**WORK TO BE COMPLETED:**
Look through the material below and give the number of lines where the string "computer" appears, without any other words.

○ ○ ○

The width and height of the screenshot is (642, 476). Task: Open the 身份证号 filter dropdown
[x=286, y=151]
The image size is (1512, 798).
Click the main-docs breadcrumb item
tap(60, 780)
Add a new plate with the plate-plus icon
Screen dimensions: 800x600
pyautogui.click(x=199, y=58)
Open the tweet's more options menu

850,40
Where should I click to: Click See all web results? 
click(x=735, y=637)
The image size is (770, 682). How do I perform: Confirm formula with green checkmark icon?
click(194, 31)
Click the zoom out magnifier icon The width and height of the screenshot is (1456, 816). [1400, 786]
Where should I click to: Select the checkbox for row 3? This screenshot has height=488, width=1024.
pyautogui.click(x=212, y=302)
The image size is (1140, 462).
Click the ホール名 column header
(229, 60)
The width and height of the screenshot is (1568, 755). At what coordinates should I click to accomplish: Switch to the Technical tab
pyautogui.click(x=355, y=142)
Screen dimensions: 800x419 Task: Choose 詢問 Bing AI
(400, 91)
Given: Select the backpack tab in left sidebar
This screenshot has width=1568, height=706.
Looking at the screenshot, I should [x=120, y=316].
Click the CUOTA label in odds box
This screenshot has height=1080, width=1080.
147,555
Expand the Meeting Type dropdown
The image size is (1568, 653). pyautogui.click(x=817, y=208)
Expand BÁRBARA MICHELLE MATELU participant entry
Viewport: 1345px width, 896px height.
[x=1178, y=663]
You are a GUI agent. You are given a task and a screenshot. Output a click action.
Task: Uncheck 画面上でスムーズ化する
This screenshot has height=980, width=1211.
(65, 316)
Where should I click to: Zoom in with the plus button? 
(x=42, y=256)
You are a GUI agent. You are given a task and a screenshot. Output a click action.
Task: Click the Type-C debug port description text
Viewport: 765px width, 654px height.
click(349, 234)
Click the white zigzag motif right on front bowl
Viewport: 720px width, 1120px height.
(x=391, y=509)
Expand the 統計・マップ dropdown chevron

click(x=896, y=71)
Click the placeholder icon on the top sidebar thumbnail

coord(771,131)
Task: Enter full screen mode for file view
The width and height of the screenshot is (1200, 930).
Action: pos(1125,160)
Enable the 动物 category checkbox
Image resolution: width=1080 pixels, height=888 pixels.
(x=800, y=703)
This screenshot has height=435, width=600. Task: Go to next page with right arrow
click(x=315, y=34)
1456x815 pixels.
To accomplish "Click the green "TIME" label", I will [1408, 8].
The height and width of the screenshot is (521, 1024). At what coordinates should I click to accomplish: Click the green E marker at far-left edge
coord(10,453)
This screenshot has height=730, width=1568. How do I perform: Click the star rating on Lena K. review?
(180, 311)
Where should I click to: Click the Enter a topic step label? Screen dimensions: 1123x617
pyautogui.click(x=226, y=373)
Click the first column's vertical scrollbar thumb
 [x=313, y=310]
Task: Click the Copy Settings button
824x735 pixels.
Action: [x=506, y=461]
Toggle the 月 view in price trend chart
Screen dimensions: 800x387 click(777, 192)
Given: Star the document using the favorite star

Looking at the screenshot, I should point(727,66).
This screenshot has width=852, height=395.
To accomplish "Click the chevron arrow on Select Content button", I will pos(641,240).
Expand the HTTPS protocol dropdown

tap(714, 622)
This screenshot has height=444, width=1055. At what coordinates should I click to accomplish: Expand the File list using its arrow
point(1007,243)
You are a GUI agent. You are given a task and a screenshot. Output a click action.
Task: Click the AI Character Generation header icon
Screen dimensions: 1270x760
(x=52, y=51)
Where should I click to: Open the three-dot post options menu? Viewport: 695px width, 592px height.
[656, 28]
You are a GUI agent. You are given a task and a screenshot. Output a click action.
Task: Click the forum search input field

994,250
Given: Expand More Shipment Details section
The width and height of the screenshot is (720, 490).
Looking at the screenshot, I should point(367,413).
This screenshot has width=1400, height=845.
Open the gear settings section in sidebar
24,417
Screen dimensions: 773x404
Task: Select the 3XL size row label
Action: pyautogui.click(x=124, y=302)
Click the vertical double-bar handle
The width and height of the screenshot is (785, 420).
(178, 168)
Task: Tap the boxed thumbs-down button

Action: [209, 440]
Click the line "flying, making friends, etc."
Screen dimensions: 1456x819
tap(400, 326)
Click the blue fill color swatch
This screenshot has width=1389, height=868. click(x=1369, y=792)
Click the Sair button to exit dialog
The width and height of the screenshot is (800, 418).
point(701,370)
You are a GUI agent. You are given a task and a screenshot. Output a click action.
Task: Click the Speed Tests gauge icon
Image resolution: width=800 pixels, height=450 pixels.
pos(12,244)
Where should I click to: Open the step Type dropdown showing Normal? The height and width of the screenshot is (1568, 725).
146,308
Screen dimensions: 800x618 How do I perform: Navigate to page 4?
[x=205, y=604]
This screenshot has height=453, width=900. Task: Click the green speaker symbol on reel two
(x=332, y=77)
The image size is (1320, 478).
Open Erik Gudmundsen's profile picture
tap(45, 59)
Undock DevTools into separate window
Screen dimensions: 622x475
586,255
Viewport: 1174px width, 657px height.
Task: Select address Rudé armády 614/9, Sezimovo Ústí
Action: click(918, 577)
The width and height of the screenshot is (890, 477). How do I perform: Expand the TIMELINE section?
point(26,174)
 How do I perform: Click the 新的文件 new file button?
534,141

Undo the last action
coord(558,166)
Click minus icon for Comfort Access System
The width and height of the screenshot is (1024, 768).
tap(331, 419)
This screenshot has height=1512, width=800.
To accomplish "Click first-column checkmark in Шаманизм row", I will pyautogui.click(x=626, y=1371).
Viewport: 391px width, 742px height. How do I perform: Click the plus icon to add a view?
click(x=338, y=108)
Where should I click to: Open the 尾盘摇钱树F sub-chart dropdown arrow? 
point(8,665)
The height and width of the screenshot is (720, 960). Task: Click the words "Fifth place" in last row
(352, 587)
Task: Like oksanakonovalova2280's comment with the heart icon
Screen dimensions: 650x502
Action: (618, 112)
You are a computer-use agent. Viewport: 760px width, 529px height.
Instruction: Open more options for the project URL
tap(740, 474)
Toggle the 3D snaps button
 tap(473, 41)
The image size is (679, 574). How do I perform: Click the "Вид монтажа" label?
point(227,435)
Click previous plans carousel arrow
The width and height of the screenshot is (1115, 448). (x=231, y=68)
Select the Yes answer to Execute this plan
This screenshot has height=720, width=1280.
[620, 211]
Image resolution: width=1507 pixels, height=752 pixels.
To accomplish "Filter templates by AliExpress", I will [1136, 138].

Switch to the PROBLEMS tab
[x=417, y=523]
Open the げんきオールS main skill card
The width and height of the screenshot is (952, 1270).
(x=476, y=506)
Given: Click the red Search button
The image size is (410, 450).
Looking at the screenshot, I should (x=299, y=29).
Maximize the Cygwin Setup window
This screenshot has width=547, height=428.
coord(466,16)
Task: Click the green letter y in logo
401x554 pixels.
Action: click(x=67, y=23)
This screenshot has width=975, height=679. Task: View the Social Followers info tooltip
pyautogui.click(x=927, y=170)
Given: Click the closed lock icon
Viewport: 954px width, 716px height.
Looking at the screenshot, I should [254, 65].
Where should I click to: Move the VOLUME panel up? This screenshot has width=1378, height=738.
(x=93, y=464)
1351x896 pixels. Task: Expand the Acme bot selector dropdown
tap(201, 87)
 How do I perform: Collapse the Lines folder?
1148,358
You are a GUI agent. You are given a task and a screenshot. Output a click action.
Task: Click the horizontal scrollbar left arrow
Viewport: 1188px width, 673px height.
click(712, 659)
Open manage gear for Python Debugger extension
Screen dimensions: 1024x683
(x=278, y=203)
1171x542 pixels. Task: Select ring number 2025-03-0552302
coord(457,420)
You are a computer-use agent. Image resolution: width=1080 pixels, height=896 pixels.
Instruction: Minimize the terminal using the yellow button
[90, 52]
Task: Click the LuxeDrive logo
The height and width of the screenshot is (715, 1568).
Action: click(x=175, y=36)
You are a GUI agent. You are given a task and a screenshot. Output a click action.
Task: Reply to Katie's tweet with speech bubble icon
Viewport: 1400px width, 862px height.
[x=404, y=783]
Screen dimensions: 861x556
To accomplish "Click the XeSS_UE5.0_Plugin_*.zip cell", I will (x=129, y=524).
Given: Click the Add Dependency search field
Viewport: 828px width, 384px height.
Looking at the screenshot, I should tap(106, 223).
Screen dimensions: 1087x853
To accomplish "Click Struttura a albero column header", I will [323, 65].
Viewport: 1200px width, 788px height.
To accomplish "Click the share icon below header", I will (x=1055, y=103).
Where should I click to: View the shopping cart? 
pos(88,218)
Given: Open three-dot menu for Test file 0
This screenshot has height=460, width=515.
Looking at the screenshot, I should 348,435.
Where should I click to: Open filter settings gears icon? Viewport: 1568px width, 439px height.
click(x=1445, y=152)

○ ○ ○

**ANSWER BELOW:**
2